“We’re aware of the issue and are in contact with Xiaomi to work on a fix,” Google said in a statement on Friday. “In the meantime, we’re disabling Xiaomi integrations on our devices.”
The move comes two days after a Xiaomi camera owner in the Netherlands said he saw still images of homes that aren’t his own as he tried to stream video from the smart device to Google Nest Hub. The images included a baby fast asleep in a crib, an old man dozing off in an armchair, and a sun-filled living room.
Xiaomi, a Chinese technology company best known for its inexpensive and wildly popular smartphones, told CNN Business in a statement that it had fixed the issue and apologized for the inconvenience caused to users.
“Upon investigation, we have found out the issue was caused by a cache update on December 26, 2019, which was designed to improve camera streaming quality,” it said.

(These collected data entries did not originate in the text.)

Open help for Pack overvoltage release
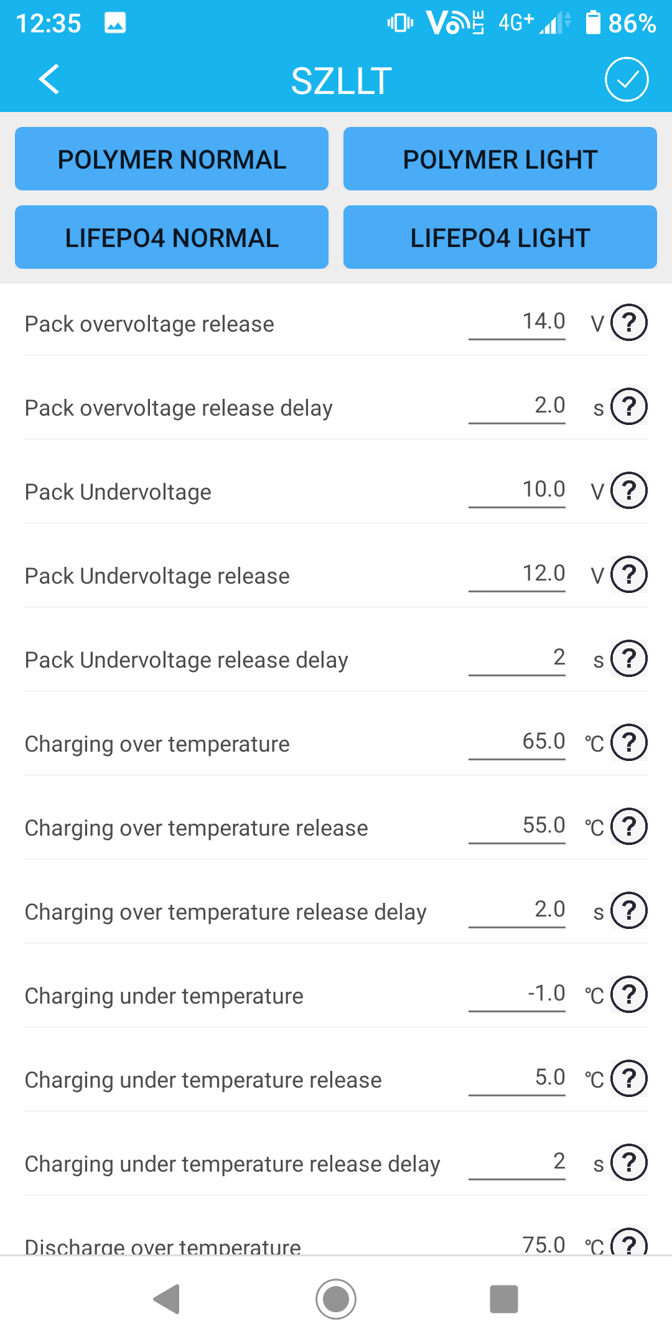This screenshot has height=1344, width=672. (629, 322)
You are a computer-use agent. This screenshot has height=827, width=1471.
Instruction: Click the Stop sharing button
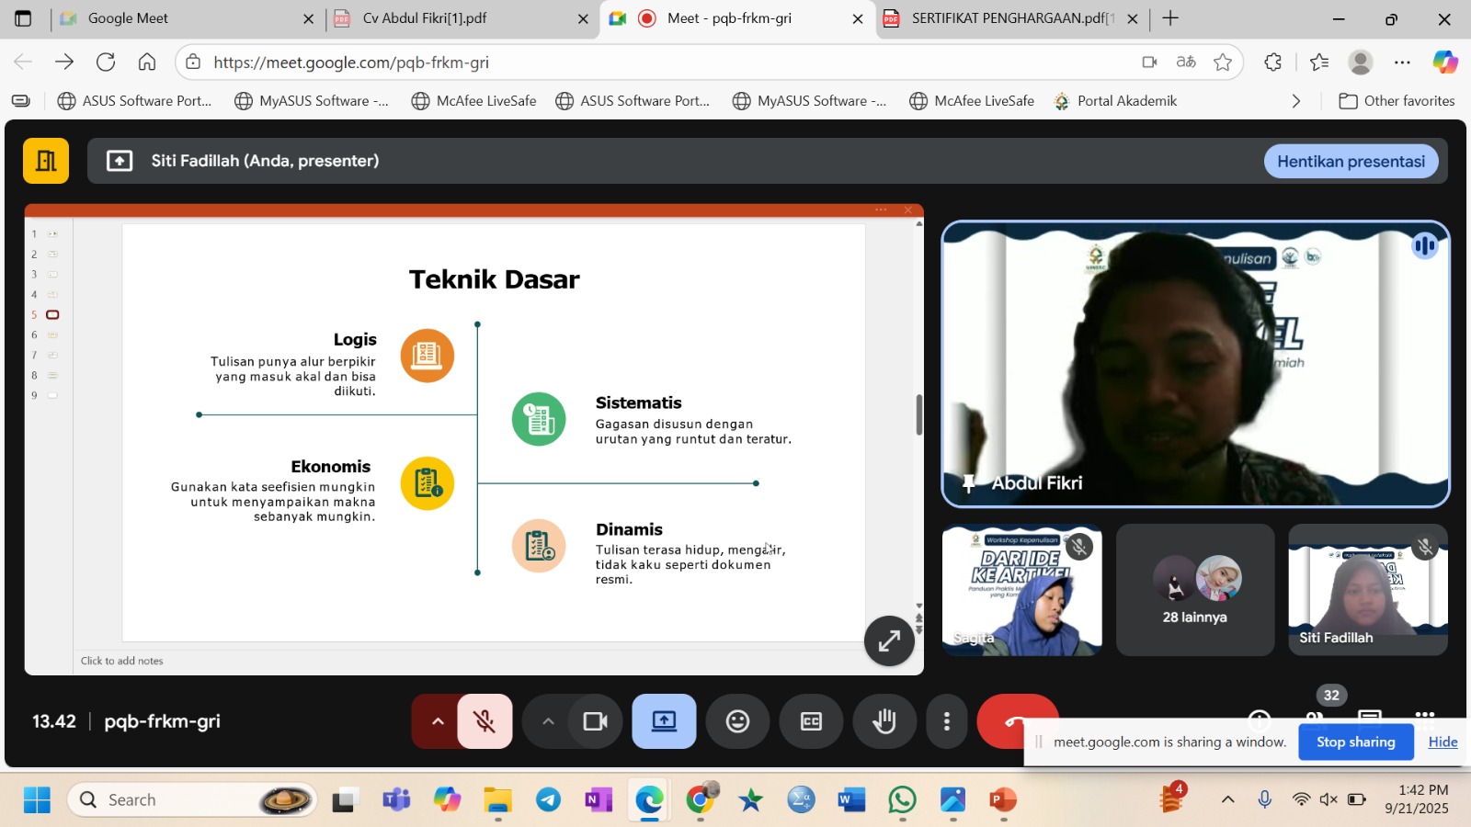(x=1355, y=742)
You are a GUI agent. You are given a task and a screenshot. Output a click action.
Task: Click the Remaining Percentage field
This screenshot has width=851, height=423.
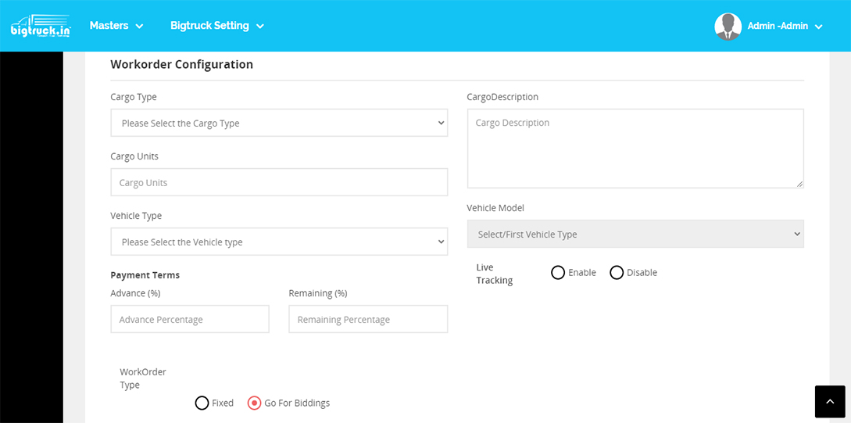pos(368,319)
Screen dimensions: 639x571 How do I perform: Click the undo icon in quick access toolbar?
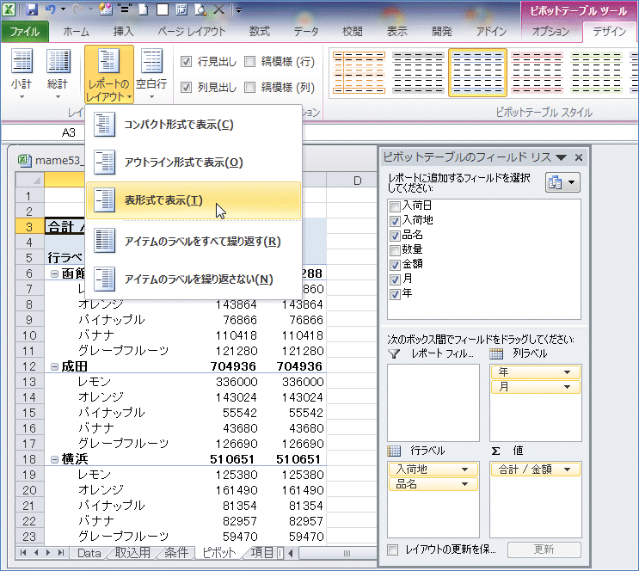(x=52, y=11)
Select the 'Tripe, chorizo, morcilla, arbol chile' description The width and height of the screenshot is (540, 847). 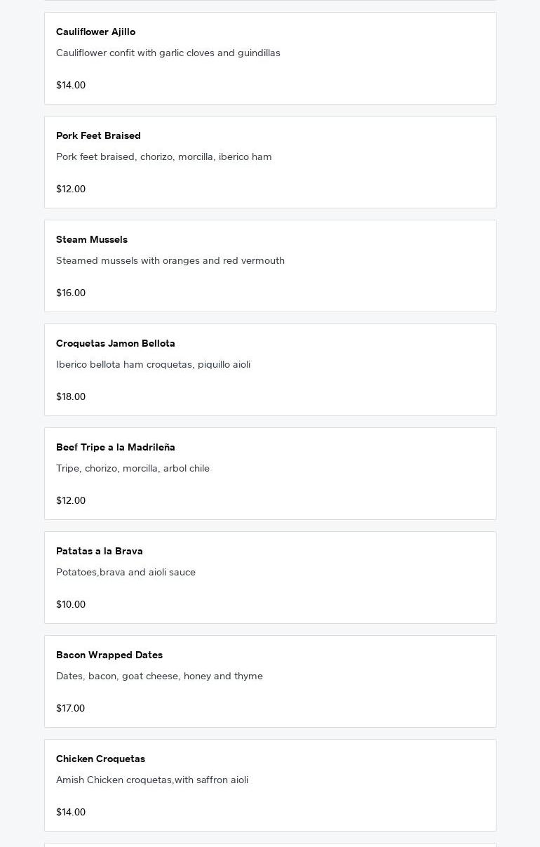pos(133,468)
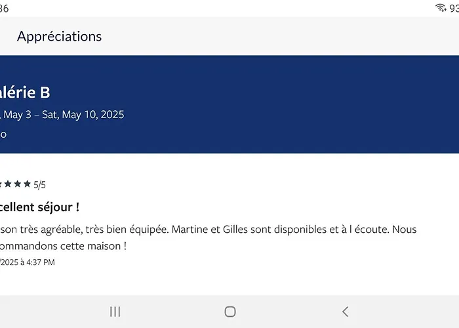Screen dimensions: 459x328
Task: Click the word 'Nous' in the review
Action: pos(402,230)
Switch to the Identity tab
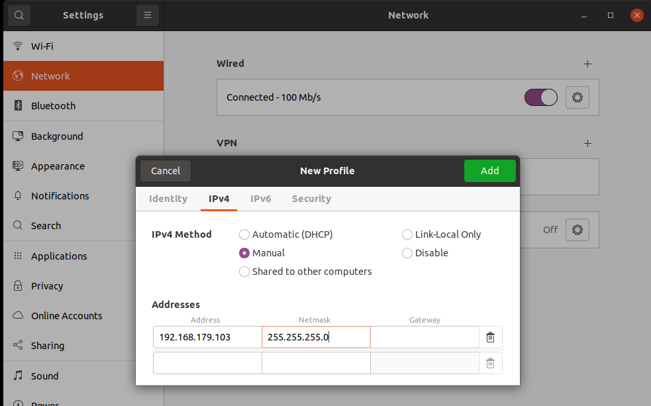 point(168,199)
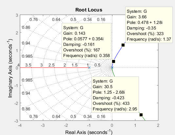Click the Root Locus plot title
Screen dimensions: 175x135
tap(89, 10)
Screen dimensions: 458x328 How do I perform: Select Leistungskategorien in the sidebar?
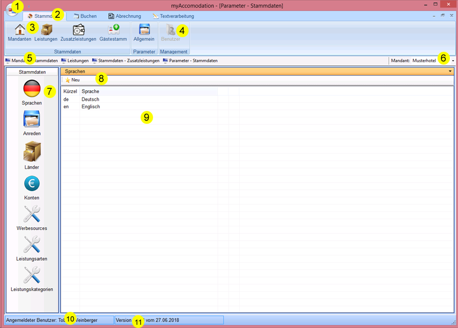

It said the incident the user experienced happened during the integration between Mi Home Security Camera Basic 1080p — the model the Dutch user owns — and the Google Home Hub “with a display screen under poor network conditions.” It has suspended the integration service until the root cause is solved.
According to Xiaomi, the issue would not occur if the camera is linked to Xiaomi’s own Mi Home app.
The leaked data included customer email addresses, as well as the email addresses of those people who were given permission to view the camera feeds. A list of cameras in customers’ home and tokens used to connect to smart phones and personal assistants were left open for public view.